# Reading passage start
Fur Traders Descending the Missouri by Missouri painter George Caleb Bingham
Missouri Timeline History
1682: Explorer, Sieur de La Salle, Robert Cavalier, traveled the
Mississippi River, claiming the valley for France. He named the region
"Louisiana" in honor of King Louis XIV

1700: Jesuit missionaries established the first white settlement. The
Mission of St. Francis Xavier erected near the site where St. Louis would
eventually be built

1724: Fort Orleans built on the north bank of the Missouri River

1762: Spain gained control of the Louisiana Territory in the Treaty of
Fontainebleau

1764: City of St. Louis founded by Pierre Laclede Liguest and Rene
Auguste Chouteau

1769: City of St. Charles established by Louis Blanchette as a trading
post

1770: The Spanish government officially assumed control of the Territory
of Louisiana

1793: Louis Lorimer received trading privileges and the authority to
establish a post at Cape Girardeau

1796: Daniel Morgan Boone moved to Missouri and built a cabin at Femme
Osage Creek

1800 Napoleon Bonaparte forced Spain to return the territory west of the
Mississippi to France

1803: Louisiana Purchase occurs

1804: The Lewis and Clark Expedition started out from St. Louis

1805: The Territory of Louisiana established with its seat of government
in St. Louis

1808: The first newspaper, the Missouri Gazette, began publication in
St. Louis

1808: Fort Osage established on the Missouri River

1811: The New Madrid earthquake occurred, the worst in US history

1812: A portion of the Territory of Louisiana became the Territory of
Missouri; the first general assembly of the Territory of Missouri met and the
five original counties were organized: Cape Girardeau, New Madrid, St. Charles,
St. Louis, and Ste. Genevieve

1817: The steamboat Zebulon M. Pike reached St. Louis; the first
steamboat to navigate the Mississippi River above the mouth of the Ohio River

1818: The U.S. House of Representatives presented the first petition to
Congress requesting statehood

1820: Missouri's first Constitution adopted; first state elections held
and Alexander McNair was elected the first governor and the first General
Assembly met in St. Louis

1821: President James Monroe admitted Missouri as the 24th state; the
state capitol was temporarily located in St. Charles

1826: Jefferson City designated Missouri's state capitol

1835: Writer Samuel L. Clemens Mark Twain: born in Florida, Missouri

1837: President Martin Van Buren issued a proclamation which completed
the annexation of the Platte Purchase area to Missouri

1837: Missouri's first capitol in Jefferson City destroyed by fire

1838: Governor Lilburn Boggs issued the "Extermination Order" against
Mormons living in Missouri, demanding that members of the Mormon church leave
the state

1839: The University of Missouri founded

1847: St. Louis connected to the East by telegraph

1849: A cholera epidemic struck St. Louis - over 4000 people died

1854: President Franklin Pierce signed the Kansas-Nebraska Act, allowing
the notion of "popular sovereignty" in determining if a territory would be a
slave state or a free state

1857: The Dred Scott decision handed down by U.S. Chief Justice Roger B.
# Reading passage end
Please rewrite the Missouri timeline starting with "1849: A cholera" and going on through "Justice Roger B.", changing "popular sovereignty" to "local self-rule".
# Recorded data start
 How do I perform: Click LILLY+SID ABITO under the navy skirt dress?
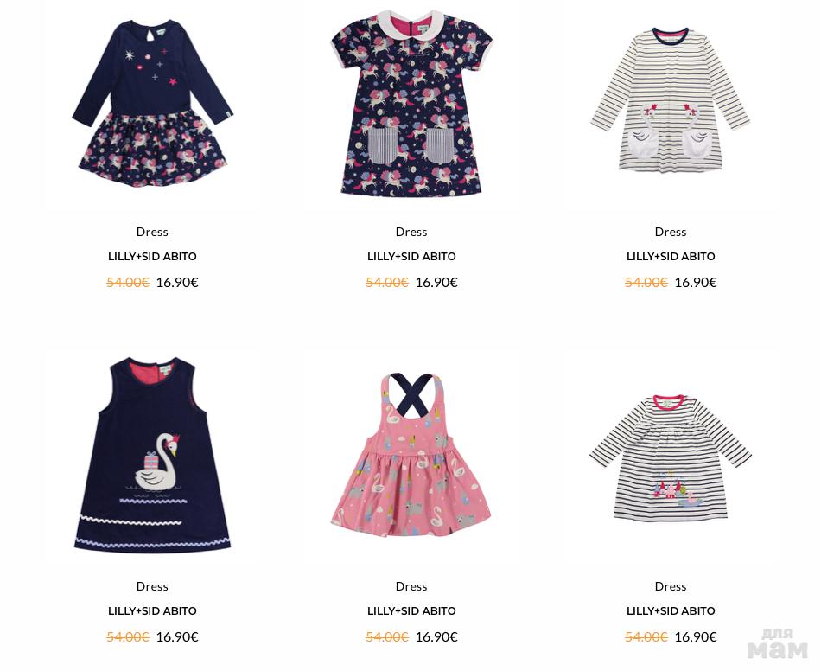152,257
# Recorded data end
# Recorded data start
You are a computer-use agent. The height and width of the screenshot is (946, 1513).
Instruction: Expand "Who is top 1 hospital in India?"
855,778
# Recorded data end
■ **Solution to this problem**
1849: A cholera epidemic struck St. Louis - over 4000 people died

1854: President Franklin Pierce signed the Kansas-Nebraska Act, allowing
the notion of "local self-rule" in determining if a territory would be a
slave state or a free state

1857: The Dred Scott decision handed down by U.S. Chief Justice Roger B.